When a keen analysis is done on the data provided by Nasdaq, one can deduce important information relating to the investment. The calculation done in the previous parts indicates that Universal Insurance Holding’s market capital of 162.33 million has the potential of increasing at a faster rate in about 5 years. The company’s share price has increased significantly for the past three years. A dividend of $0.04 and a yield of 10.05% about outstanding shares imply that Universal Insurance Holding has the highest rate of dividend growth among the companies investing in the insurance industry. The ratio of price to earnings of 8.10 indicates that the company is performing well in the market.

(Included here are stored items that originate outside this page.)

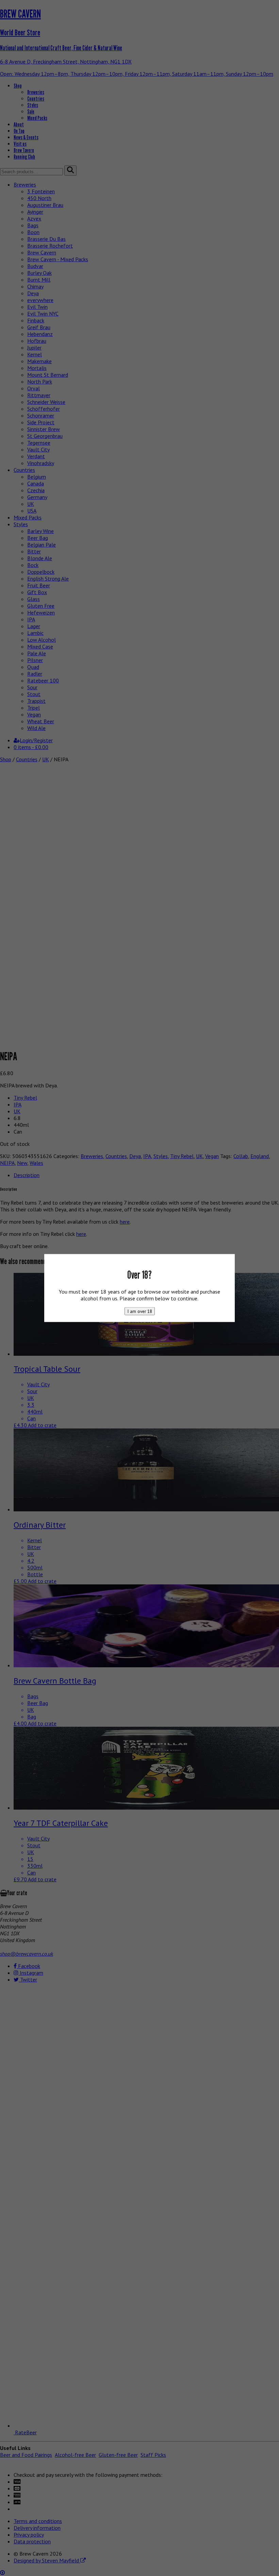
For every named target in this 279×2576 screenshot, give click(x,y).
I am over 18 (139, 1311)
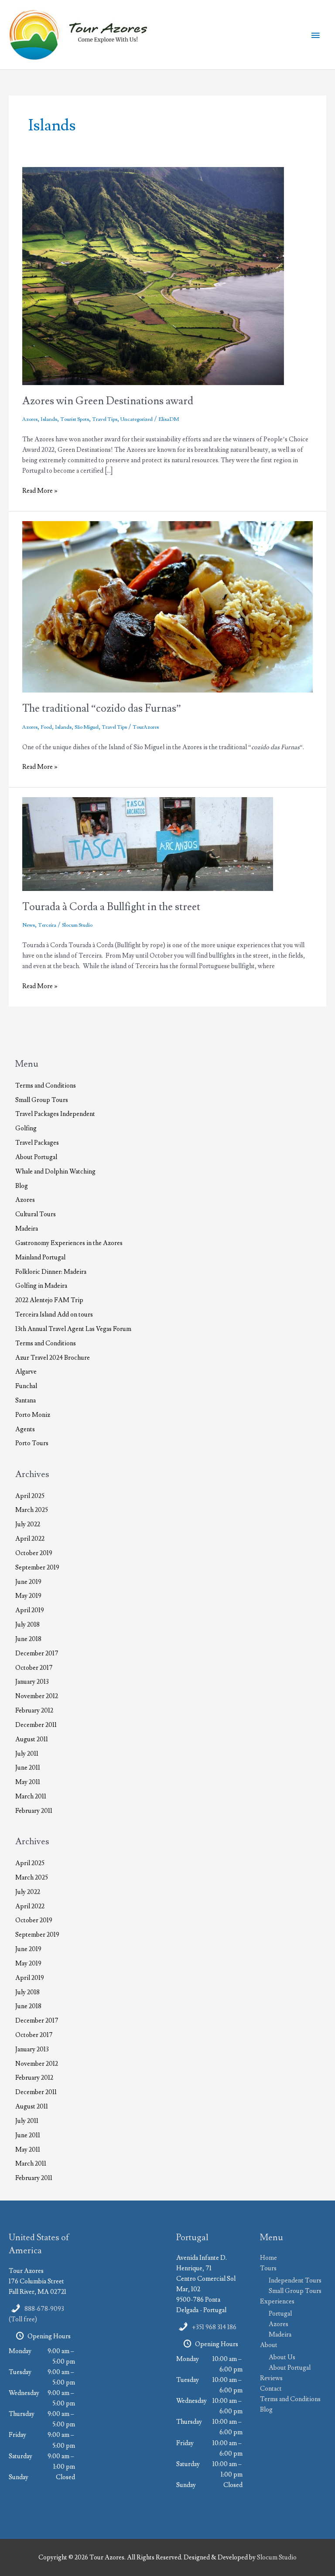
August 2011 (31, 1739)
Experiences (277, 2301)
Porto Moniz (32, 1415)
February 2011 (33, 1811)
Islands (49, 419)
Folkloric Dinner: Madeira (50, 1272)
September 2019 (37, 1567)
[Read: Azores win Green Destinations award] (153, 274)
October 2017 (34, 1668)
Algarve (26, 1372)
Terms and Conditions (45, 1086)
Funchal (26, 1386)
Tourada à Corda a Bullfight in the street (111, 907)
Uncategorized (136, 419)
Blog (21, 1186)
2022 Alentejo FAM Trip (49, 1300)
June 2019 (28, 1582)
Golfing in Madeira (41, 1286)
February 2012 (34, 1710)
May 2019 (28, 1596)
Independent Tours (295, 2280)
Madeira (26, 1229)
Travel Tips (104, 419)
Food (46, 727)
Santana (25, 1400)
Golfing (26, 1128)
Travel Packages (37, 1143)
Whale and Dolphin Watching (55, 1171)
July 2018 (27, 1625)
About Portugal (36, 1157)
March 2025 (31, 1510)
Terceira (47, 925)
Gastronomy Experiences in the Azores (69, 1243)
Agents (25, 1429)
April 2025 (29, 1496)
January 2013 (32, 1682)
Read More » (39, 491)
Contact (271, 2389)
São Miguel (87, 727)
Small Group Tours (41, 1100)
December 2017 (36, 1653)
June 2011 (27, 1768)
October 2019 (33, 1553)
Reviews (271, 2378)
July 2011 (26, 1754)
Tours (268, 2268)
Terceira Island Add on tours (54, 1314)
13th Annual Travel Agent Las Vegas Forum (73, 1329)
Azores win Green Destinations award (107, 401)
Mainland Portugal (40, 1257)
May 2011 (27, 1782)
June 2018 (28, 1639)
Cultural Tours (35, 1214)
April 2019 (29, 1610)
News (28, 925)
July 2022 (27, 1524)
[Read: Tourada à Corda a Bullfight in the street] (147, 843)
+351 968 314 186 (214, 2327)
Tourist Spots (74, 419)
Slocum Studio (277, 2557)
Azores (30, 419)
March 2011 (30, 1796)
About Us (282, 2357)
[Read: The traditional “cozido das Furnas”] (167, 605)
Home (268, 2258)
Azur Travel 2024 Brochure (52, 1358)
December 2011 (36, 1725)
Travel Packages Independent (55, 1114)
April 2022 (29, 1539)
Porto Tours (31, 1443)
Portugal (280, 2314)
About (268, 2345)
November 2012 (36, 1696)
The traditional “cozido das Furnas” (101, 708)
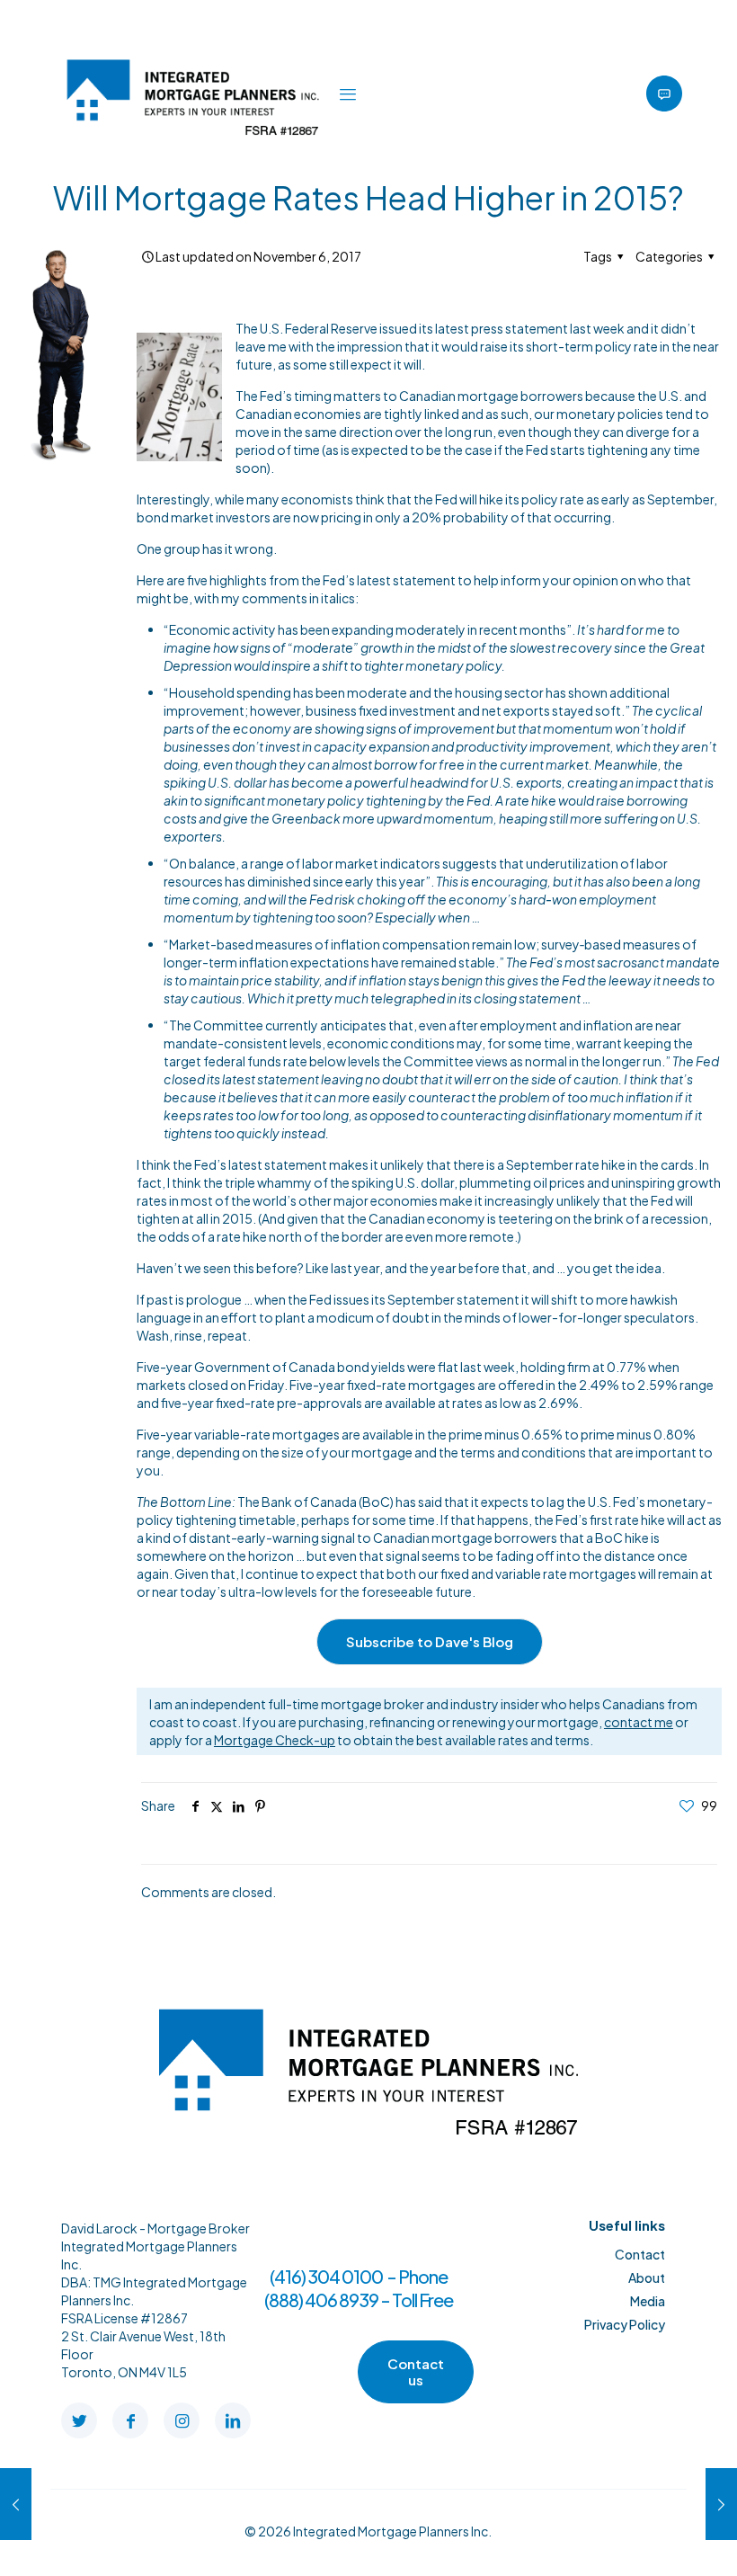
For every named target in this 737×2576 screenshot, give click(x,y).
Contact (640, 2254)
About (646, 2277)
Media (647, 2301)
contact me (638, 1722)
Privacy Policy (624, 2324)
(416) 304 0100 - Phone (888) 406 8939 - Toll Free (358, 2288)
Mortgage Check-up (274, 1740)
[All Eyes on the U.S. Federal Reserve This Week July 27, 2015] (15, 2504)
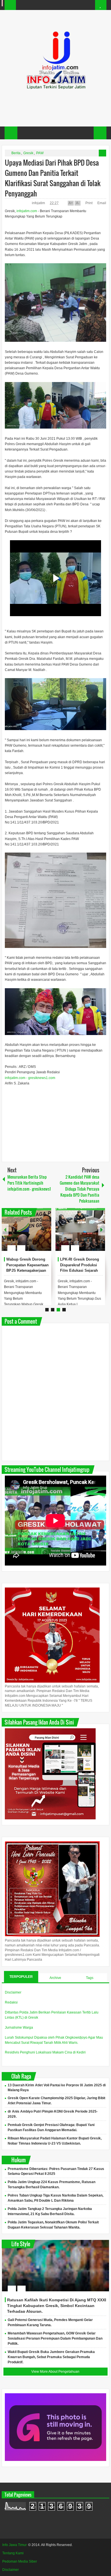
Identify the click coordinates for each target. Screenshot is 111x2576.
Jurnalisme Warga (19, 2028)
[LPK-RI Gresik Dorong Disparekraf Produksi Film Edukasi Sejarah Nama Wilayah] (80, 1229)
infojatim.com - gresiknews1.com (30, 1078)
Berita (15, 153)
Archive (55, 1978)
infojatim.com (27, 211)
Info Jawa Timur (14, 2545)
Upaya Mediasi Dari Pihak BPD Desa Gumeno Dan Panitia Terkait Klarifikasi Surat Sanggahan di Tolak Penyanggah (52, 177)
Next (101, 1229)
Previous (5, 1229)
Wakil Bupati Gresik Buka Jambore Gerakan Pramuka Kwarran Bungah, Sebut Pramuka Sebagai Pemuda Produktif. (51, 2357)
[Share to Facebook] (29, 1234)
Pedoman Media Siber (19, 2561)
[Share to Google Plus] (44, 1234)
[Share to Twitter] (37, 1234)
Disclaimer (13, 1992)
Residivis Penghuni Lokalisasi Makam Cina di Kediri (45, 2052)
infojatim (39, 203)
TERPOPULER (21, 1977)
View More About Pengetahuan (55, 2372)
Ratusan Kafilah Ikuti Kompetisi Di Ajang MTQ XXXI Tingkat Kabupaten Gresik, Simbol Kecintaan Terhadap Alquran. (56, 2306)
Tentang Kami (13, 2553)
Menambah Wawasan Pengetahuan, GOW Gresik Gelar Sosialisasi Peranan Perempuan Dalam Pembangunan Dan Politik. (55, 2338)
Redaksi (11, 2002)
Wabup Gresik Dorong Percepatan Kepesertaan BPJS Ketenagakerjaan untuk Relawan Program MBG (27, 1270)
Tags (89, 1978)
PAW (40, 153)
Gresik (28, 153)
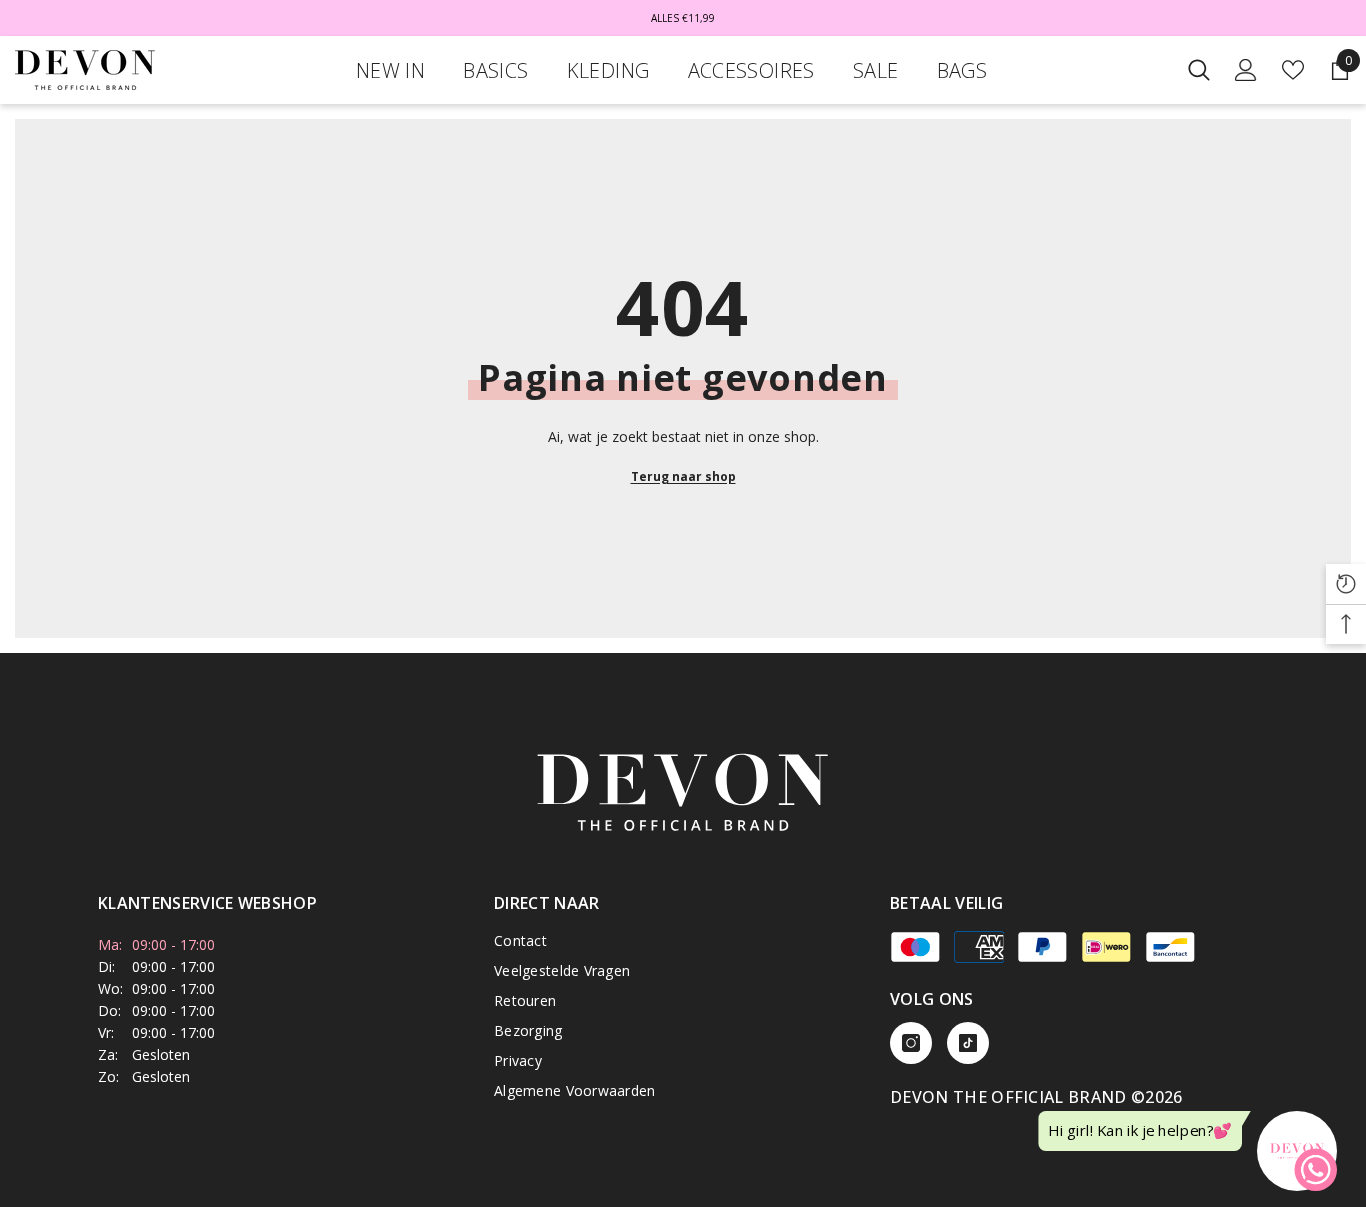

It would be advisable for investors to purchase shares belonging to Universal Insurance Holdings given that the company has a beta of 0.75. This indicates that the variation between the rate of market return and that for Universal Insurance Holding is minimal. Therefore, investors who avoid investing in risky investments should choose this as the best company given that its amount of risk is low. The company’s earnings per share can also point out that, although the company is still new in the industry, its rate of growth is expected to increase at a faster rate. Sharp analysts or investors would also find out that Universal Insurance Holding is expanding very fast in the market.

When investing, it is fundamental for the investor to make a comparison of various investment opportunities and determine which investment promises a higher return while ensuring that risks are as low as possible. The analysis sometimes requires a thorough examination of elements associated with types of investments. In this regard, it would be essential to take into consideration coupon rates, period of maturity and other features attached to both corporate bonds and municipal bonds. In this scenario, Beth Anaheim is attempting to consider choosing an investment opportunity. Corporate bonds are commonly subjected to federal taxes while municipal bonds are provided with tax exemptions.

Works Cited

Anand, Steve. Optimizing Corporate Portfolio Management: Aligning Investment Proposals with Organizational Strategy. New York, NY: Wiley, 2007. Print.

Hubbard, Davis. How to Measure Anything: Finding the Value of Intangibles in Business. New York, NY: John Wiley & Sons, 2007. Print.

Shan, McGuin. Project Portfolio Management: Leading the Corporate Vision. Basingstoke: Palgrave Macmillan, 2007. Print.